Era uma bicicleta simples, das antigas, de ferro, que tem uma
estrutura apropriada para carga. Na simplicidade condizente com o ciclista, uma
caixa de legumes estava amarrada sobre o bagageiro. O que a diferenciava de
todas as outras que andavam pela ciclovia daquela avenida era a carga que
levava: um menino, nos seus dois ou três anos, mãozinhas firmes nas laterais da
caixa, usufruindo da aventura que o pai lhe propiciava, com os olhinhos
irradiando confiança naquele que o conduzia.
Muitos ciclistas profissionais vão torcer o nariz: a minha
descrição está errada! E as medidas mais elementares de segurança? Como um pai
pode arriscar a vida do próprio filho numa situação precária sem aquilo que
todos sabem ser o certo para equipar uma bicicleta que dê segurança tanto ao
condutor, quanto a alguém que o acompanhe?

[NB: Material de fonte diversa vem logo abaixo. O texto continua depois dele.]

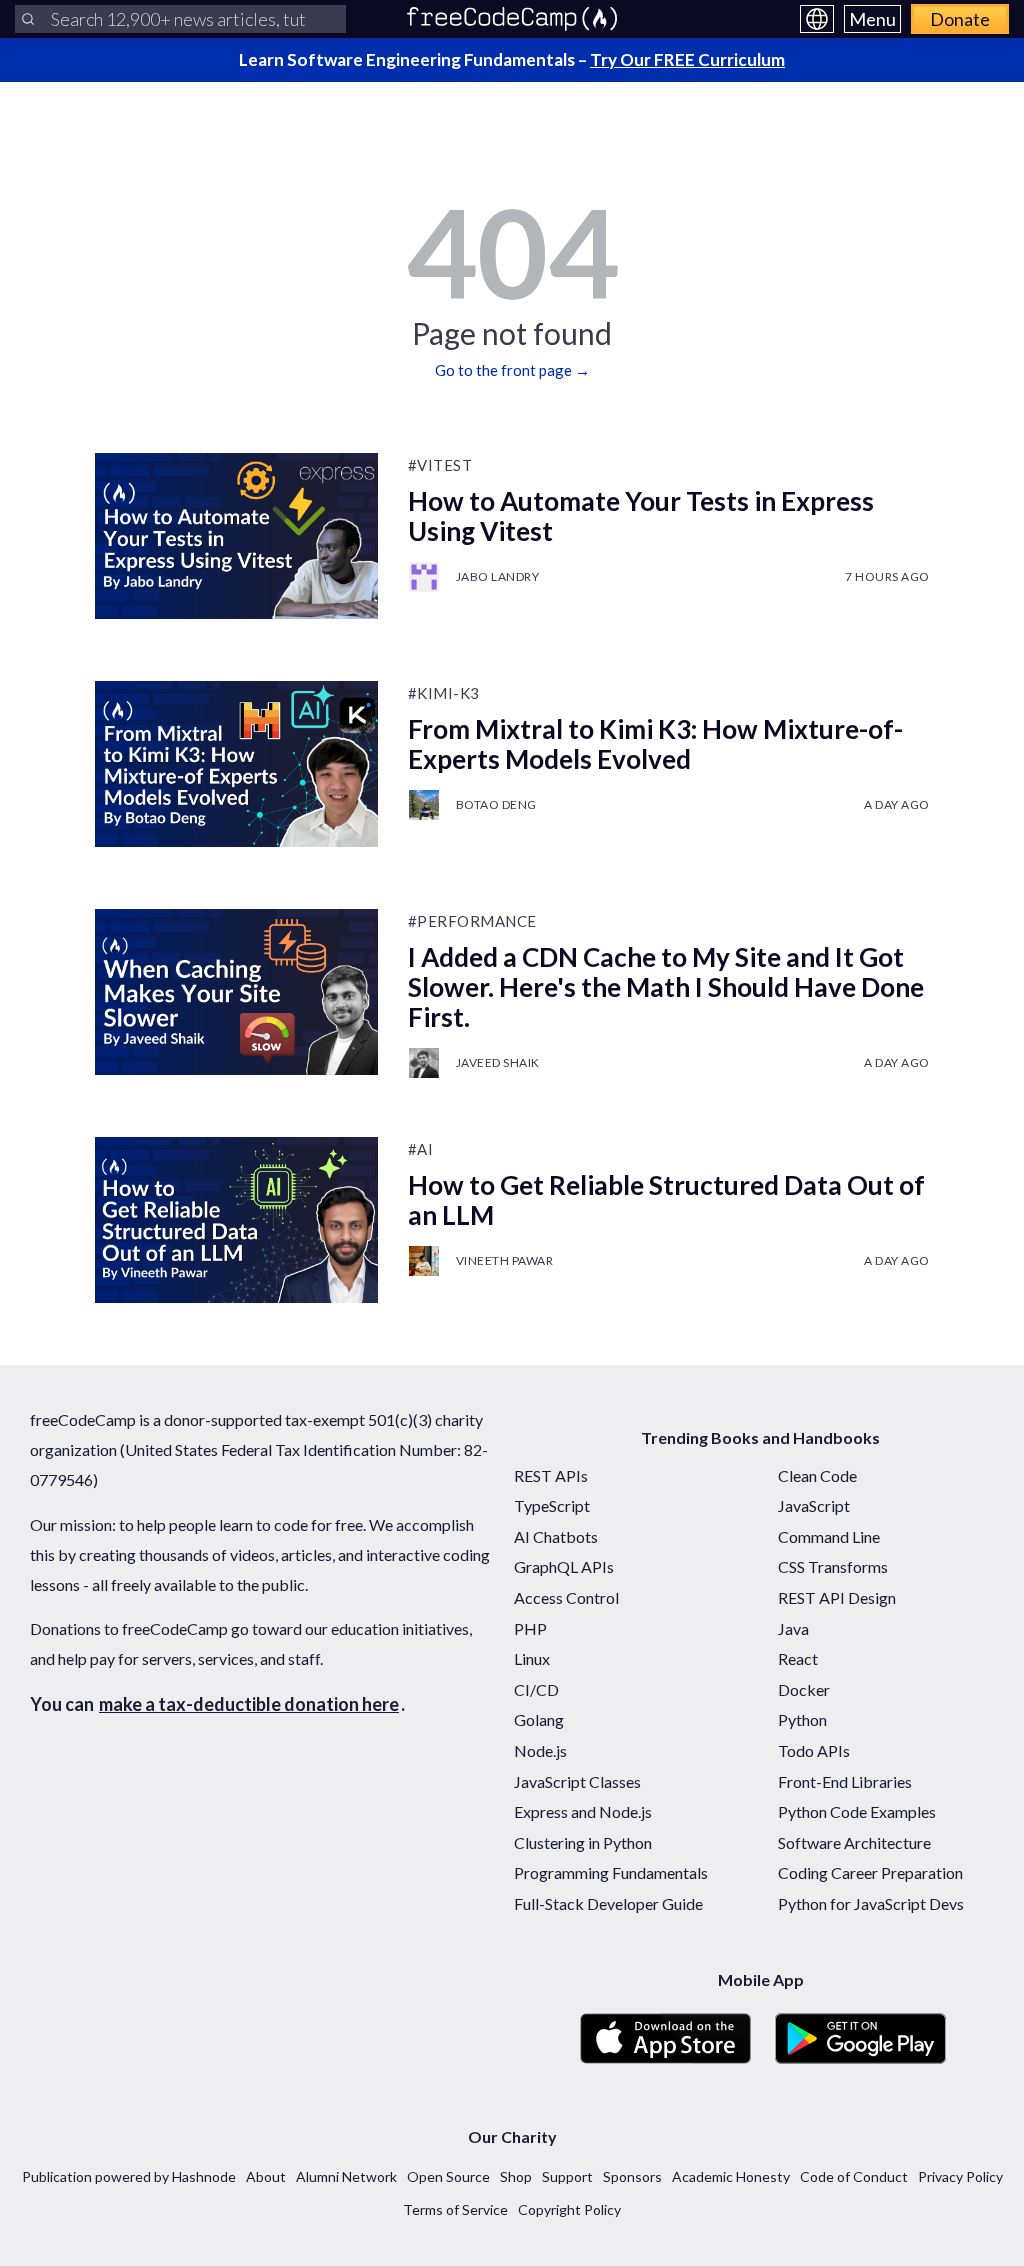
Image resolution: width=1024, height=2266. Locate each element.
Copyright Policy (569, 2209)
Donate (960, 19)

Andando pelo meio de muitas bicicletas, algumas custando até
dezenas de vezes o preço da que usavam, pai e filho usufruíam do prazer de
circular por estas "vias modernas" que, hoje, se fazem presente em
muitas de nossas ruas. Mas ainda há muito o que fazer, se comparado com outros
grandes centros, onde este transporte, realmente, se transformou em
alternativo.
Há, ao menos, dois tipos de ciclistas em nossas vias: um que
dirige por prazer, esportividade, prática de exercício. Outro, que usa como
instrumento de transporte próprio. O primeiro pode discutir que as ciclovias
cortem a cidade numa justa e necessária reivindicação para que se humanize as relações
nos transportes. O segundo usa o que tem e o que inventa: no início das manhãs
de cada dia, há uma procissão de bicicletas que percorrem as ruas das vilas e
dos bairros, em condições precárias, mas das quais não têm como fugir.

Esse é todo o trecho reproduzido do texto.